__REQUIRED ACTIONS__
a – Answer these questions from the page text:
(i) Which site does it name as having readily available basketball data?
(ii) Which league's players, and over how many past seasons, does the article examine?
(iii) Which term seemed a better fit than "position"?
b – Substitute "records" for each "data" and write out everything from "Recently I have" down to "is readily available." in the page text.
──────── PAGE TEXT ────────
Recently I have been pondering player positions and responsibilities. Deciding that this was a worthwhile project, I started collecting data and doing some reading. Similar analysis has been done on basketball players in the NBA, but my brief look revealed no soccer analysis. Soccer having more than twice as many players on the playing field/court at once certainly makes the task more difficult, as does the unavailability of data. Basic statistics are available (goals, assists, minutes played, etc) but anything further requires much more work to acquire as opposed to basketball who has a site (basketball-reference.com) where all of the data one could want is readily available.
Steve, my close person machine learning friend, offered his help and thus the project kicked off. For the purposes of this article we will look specifically at MLS players for the past five seasons, and primarily focusing on FC Dallas players and their roles. Part of my difficulty when starting this project was determining what exactly a “position” is in the game of soccer. Knowing that many players could play the same “position” but have vastly different responsibilities while, at the same time, players in different “positions” could be given the same tasks and responsibilities throughout a game it became apparent that the term position was not really what I was hoping to describe. Roles seemed a better fit as it encompasses all of the things that players are asked to do during a game.
──────── GIVEN INFORMATION ────────
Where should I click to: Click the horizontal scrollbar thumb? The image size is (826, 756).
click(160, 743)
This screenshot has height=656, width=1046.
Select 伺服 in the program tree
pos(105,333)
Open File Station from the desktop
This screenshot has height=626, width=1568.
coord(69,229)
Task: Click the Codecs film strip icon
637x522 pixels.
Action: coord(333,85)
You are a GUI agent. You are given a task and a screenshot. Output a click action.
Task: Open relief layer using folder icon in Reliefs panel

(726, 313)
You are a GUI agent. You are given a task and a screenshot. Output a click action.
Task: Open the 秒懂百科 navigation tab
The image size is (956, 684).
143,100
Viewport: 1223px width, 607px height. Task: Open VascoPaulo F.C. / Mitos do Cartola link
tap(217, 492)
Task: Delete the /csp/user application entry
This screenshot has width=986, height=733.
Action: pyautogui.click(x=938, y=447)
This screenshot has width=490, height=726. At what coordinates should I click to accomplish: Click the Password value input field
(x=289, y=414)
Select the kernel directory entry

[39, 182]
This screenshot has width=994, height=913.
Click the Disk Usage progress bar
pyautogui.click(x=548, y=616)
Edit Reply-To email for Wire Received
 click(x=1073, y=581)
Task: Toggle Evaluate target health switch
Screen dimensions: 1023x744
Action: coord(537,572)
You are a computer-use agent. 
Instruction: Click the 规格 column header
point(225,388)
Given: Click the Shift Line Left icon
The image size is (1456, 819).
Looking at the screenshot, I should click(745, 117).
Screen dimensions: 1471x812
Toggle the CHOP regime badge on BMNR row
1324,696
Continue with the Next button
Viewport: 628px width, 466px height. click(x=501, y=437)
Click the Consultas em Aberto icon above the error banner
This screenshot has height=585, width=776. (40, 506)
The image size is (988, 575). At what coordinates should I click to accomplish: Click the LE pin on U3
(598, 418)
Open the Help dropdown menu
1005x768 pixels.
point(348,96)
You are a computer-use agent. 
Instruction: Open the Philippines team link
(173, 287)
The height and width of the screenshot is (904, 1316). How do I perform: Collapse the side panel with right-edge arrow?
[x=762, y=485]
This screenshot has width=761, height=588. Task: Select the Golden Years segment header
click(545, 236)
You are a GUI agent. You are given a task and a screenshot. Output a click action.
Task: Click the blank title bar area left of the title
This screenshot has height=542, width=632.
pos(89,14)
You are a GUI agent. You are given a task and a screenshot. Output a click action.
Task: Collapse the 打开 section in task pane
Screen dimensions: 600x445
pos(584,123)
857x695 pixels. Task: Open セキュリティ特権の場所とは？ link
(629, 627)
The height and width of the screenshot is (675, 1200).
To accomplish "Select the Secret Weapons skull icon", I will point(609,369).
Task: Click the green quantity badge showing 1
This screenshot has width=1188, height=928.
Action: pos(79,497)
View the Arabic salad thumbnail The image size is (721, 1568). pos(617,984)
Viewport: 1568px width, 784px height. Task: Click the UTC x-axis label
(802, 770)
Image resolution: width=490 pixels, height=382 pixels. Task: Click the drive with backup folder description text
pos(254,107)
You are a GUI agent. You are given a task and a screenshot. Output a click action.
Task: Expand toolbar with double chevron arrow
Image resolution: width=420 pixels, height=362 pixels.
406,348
────────
__REPLIES__
a –
(i) basketball-reference.com
(ii) MLS players over the past five seasons
(iii) Roles

b –
Recently I have been pondering player positions and responsibilities. Deciding that this was a worthwhile project, I started collecting records and doing some reading. Similar analysis has been done on basketball players in the NBA, but my brief look revealed no soccer analysis. Soccer having more than twice as many players on the playing field/court at once certainly makes the task more difficult, as does the unavailability of records. Basic statistics are available (goals, assists, minutes played, etc) but anything further requires much more work to acquire as opposed to basketball who has a site (basketball-reference.com) where all of the records one could want is readily available.